## TASK REQUIREMENTS
All of the data must be returned word for word.

+ + +

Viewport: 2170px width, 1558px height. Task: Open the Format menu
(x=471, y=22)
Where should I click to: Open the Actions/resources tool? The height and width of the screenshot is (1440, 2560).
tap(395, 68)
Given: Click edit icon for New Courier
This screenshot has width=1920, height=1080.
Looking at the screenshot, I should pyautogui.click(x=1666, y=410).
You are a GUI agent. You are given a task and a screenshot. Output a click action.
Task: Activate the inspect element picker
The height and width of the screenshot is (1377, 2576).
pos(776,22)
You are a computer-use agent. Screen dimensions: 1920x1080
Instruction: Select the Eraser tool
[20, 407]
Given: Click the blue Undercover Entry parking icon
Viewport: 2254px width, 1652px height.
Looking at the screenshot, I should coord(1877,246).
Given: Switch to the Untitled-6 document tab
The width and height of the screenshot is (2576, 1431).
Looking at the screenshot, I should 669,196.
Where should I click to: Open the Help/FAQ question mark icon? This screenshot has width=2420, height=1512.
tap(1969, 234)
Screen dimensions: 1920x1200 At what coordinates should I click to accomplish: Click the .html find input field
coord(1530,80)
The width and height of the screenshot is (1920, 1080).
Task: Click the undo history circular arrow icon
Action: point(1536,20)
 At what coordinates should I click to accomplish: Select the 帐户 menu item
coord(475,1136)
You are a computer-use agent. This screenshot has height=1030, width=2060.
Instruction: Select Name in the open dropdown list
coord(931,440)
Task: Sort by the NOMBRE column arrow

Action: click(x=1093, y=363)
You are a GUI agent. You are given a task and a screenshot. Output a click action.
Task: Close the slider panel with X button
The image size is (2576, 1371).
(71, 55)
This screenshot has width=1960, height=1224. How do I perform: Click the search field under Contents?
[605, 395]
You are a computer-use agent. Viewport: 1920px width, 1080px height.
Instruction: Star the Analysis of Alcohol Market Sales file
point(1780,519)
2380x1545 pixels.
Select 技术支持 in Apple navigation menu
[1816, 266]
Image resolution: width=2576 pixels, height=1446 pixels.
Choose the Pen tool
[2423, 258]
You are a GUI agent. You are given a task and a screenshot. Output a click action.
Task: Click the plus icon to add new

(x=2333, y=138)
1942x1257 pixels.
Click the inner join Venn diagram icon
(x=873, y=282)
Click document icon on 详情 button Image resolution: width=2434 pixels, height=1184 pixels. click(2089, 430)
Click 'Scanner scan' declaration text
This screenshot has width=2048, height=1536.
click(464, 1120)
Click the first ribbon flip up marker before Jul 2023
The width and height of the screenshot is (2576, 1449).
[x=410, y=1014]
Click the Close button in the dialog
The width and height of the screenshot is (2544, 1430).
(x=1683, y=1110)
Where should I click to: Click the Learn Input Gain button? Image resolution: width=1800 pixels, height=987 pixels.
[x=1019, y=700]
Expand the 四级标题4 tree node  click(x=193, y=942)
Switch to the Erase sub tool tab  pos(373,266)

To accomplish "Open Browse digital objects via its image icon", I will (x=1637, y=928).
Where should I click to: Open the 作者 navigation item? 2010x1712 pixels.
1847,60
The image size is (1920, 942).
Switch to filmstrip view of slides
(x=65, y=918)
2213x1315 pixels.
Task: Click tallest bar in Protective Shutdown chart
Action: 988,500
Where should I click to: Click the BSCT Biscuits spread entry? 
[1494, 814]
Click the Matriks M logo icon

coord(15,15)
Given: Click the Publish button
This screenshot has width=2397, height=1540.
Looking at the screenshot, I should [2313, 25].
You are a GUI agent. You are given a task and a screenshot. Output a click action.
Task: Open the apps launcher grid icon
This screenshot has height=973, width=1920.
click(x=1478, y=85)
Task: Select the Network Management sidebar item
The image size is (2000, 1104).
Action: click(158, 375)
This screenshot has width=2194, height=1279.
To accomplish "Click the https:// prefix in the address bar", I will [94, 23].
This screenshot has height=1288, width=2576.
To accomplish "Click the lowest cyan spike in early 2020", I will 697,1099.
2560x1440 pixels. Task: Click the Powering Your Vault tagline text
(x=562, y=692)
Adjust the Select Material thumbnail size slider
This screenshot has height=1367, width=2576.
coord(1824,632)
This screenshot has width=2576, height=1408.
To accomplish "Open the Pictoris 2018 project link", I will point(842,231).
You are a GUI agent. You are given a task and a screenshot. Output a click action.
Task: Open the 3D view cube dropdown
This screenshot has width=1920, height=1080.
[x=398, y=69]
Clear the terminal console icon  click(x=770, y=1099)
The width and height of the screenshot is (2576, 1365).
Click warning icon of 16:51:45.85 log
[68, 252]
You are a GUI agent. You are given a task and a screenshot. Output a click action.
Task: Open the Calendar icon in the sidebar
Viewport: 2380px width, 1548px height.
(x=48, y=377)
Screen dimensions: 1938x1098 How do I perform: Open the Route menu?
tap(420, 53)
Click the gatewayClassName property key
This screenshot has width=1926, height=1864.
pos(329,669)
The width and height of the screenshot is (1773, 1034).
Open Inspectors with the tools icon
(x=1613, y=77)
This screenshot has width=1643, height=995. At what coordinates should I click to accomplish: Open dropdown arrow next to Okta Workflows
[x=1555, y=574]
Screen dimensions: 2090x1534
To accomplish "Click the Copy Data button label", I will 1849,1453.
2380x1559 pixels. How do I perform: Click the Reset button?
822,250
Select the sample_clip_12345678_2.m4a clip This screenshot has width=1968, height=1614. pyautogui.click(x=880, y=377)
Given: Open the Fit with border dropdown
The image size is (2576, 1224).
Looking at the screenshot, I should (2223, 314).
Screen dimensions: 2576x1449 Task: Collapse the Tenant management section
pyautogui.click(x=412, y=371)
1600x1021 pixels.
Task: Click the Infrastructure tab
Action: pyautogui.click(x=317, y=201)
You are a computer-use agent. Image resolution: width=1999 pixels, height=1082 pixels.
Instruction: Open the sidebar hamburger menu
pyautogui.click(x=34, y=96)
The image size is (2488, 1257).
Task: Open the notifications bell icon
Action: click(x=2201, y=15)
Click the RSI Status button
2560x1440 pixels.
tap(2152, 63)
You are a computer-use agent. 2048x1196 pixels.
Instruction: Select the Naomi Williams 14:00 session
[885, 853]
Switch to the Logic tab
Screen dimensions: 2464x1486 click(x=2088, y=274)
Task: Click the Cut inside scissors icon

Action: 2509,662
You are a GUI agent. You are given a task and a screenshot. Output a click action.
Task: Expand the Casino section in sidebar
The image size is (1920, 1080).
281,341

+ + +

## WORKED SOLUTION
Viewport: 2170px width, 1558px height. Task: Open the Format menu
(x=471, y=22)
Where should I click to: Open the Actions/resources tool? The height and width of the screenshot is (1440, 2560).
tap(395, 68)
Given: Click edit icon for New Courier
This screenshot has width=1920, height=1080.
Looking at the screenshot, I should pyautogui.click(x=1666, y=410).
You are a GUI agent. You are given a task and a screenshot. Output a click action.
Task: Activate the inspect element picker
The height and width of the screenshot is (1377, 2576).
pos(776,22)
You are a computer-use agent. Screen dimensions: 1920x1080
Instruction: Select the Eraser tool
[20, 407]
Given: Click the blue Undercover Entry parking icon
Viewport: 2254px width, 1652px height.
Looking at the screenshot, I should coord(1877,246).
Given: Switch to the Untitled-6 document tab
The width and height of the screenshot is (2576, 1431).
Looking at the screenshot, I should 669,196.
Where should I click to: Open the Help/FAQ question mark icon? This screenshot has width=2420, height=1512.
tap(1969, 234)
Screen dimensions: 1920x1200 At what coordinates should I click to accomplish: Click the .html find input field
coord(1530,80)
The width and height of the screenshot is (1920, 1080).
Task: Click the undo history circular arrow icon
Action: point(1536,20)
 At what coordinates should I click to accomplish: Select the 帐户 menu item
coord(475,1136)
You are a computer-use agent. This screenshot has height=1030, width=2060.
Instruction: Select Name in the open dropdown list
coord(931,440)
Task: Sort by the NOMBRE column arrow

Action: click(x=1093, y=363)
You are a GUI agent. You are given a task and a screenshot. Output a click action.
Task: Close the slider panel with X button
The image size is (2576, 1371).
(71, 55)
This screenshot has width=1960, height=1224. How do I perform: Click the search field under Contents?
[605, 395]
You are a computer-use agent. Viewport: 1920px width, 1080px height.
Instruction: Star the Analysis of Alcohol Market Sales file
point(1780,519)
2380x1545 pixels.
Select 技术支持 in Apple navigation menu
[1816, 266]
Image resolution: width=2576 pixels, height=1446 pixels.
Choose the Pen tool
[2423, 258]
You are a GUI agent. You are given a task and a screenshot. Output a click action.
Task: Click the plus icon to add new

(x=2333, y=138)
1942x1257 pixels.
Click the inner join Venn diagram icon
(x=873, y=282)
Click document icon on 详情 button Image resolution: width=2434 pixels, height=1184 pixels. click(2089, 430)
Click 'Scanner scan' declaration text
This screenshot has width=2048, height=1536.
click(464, 1120)
Click the first ribbon flip up marker before Jul 2023
The width and height of the screenshot is (2576, 1449).
[x=410, y=1014]
Click the Close button in the dialog
The width and height of the screenshot is (2544, 1430).
(x=1683, y=1110)
Where should I click to: Click the Learn Input Gain button? Image resolution: width=1800 pixels, height=987 pixels.
[x=1019, y=700]
Expand the 四级标题4 tree node  click(x=193, y=942)
Switch to the Erase sub tool tab  pos(373,266)

To accomplish "Open Browse digital objects via its image icon", I will (x=1637, y=928).
Where should I click to: Open the 作者 navigation item? 2010x1712 pixels.
1847,60
The image size is (1920, 942).
Switch to filmstrip view of slides
(x=65, y=918)
2213x1315 pixels.
Task: Click tallest bar in Protective Shutdown chart
Action: 988,500
Where should I click to: Click the BSCT Biscuits spread entry? 
[1494, 814]
Click the Matriks M logo icon

coord(15,15)
Given: Click the Publish button
This screenshot has width=2397, height=1540.
Looking at the screenshot, I should [2313, 25].
You are a GUI agent. You are given a task and a screenshot. Output a click action.
Task: Open the apps launcher grid icon
This screenshot has height=973, width=1920.
click(x=1478, y=85)
Task: Select the Network Management sidebar item
The image size is (2000, 1104).
Action: click(158, 375)
This screenshot has width=2194, height=1279.
To accomplish "Click the https:// prefix in the address bar", I will [94, 23].
This screenshot has height=1288, width=2576.
To accomplish "Click the lowest cyan spike in early 2020", I will 697,1099.
2560x1440 pixels. Task: Click the Powering Your Vault tagline text
(x=562, y=692)
Adjust the Select Material thumbnail size slider
This screenshot has height=1367, width=2576.
coord(1824,632)
This screenshot has width=2576, height=1408.
To accomplish "Open the Pictoris 2018 project link", I will point(842,231).
You are a GUI agent. You are given a task and a screenshot. Output a click action.
Task: Open the 3D view cube dropdown
This screenshot has width=1920, height=1080.
[x=398, y=69]
Clear the terminal console icon  click(x=770, y=1099)
The width and height of the screenshot is (2576, 1365).
Click warning icon of 16:51:45.85 log
[68, 252]
You are a GUI agent. You are given a task and a screenshot. Output a click action.
Task: Open the Calendar icon in the sidebar
Viewport: 2380px width, 1548px height.
(x=48, y=377)
Screen dimensions: 1938x1098 How do I perform: Open the Route menu?
tap(420, 53)
Click the gatewayClassName property key
This screenshot has width=1926, height=1864.
pos(329,669)
The width and height of the screenshot is (1773, 1034).
Open Inspectors with the tools icon
(x=1613, y=77)
This screenshot has width=1643, height=995. At what coordinates should I click to accomplish: Open dropdown arrow next to Okta Workflows
[x=1555, y=574]
Screen dimensions: 2090x1534
To accomplish "Click the Copy Data button label", I will 1849,1453.
2380x1559 pixels. How do I perform: Click the Reset button?
822,250
Select the sample_clip_12345678_2.m4a clip This screenshot has width=1968, height=1614. pyautogui.click(x=880, y=377)
Given: Open the Fit with border dropdown
The image size is (2576, 1224).
Looking at the screenshot, I should (2223, 314).
Screen dimensions: 2576x1449 Task: Collapse the Tenant management section
pyautogui.click(x=412, y=371)
1600x1021 pixels.
Task: Click the Infrastructure tab
Action: pyautogui.click(x=317, y=201)
You are a computer-use agent. Image resolution: width=1999 pixels, height=1082 pixels.
Instruction: Open the sidebar hamburger menu
pyautogui.click(x=34, y=96)
The image size is (2488, 1257).
Task: Open the notifications bell icon
Action: click(x=2201, y=15)
Click the RSI Status button
2560x1440 pixels.
tap(2152, 63)
You are a computer-use agent. 2048x1196 pixels.
Instruction: Select the Naomi Williams 14:00 session
[885, 853]
Switch to the Logic tab
Screen dimensions: 2464x1486 click(x=2088, y=274)
Task: Click the Cut inside scissors icon

Action: 2509,662
You are a GUI agent. You are given a task and a screenshot. Output a click action.
Task: Expand the Casino section in sidebar
The image size is (1920, 1080).
281,341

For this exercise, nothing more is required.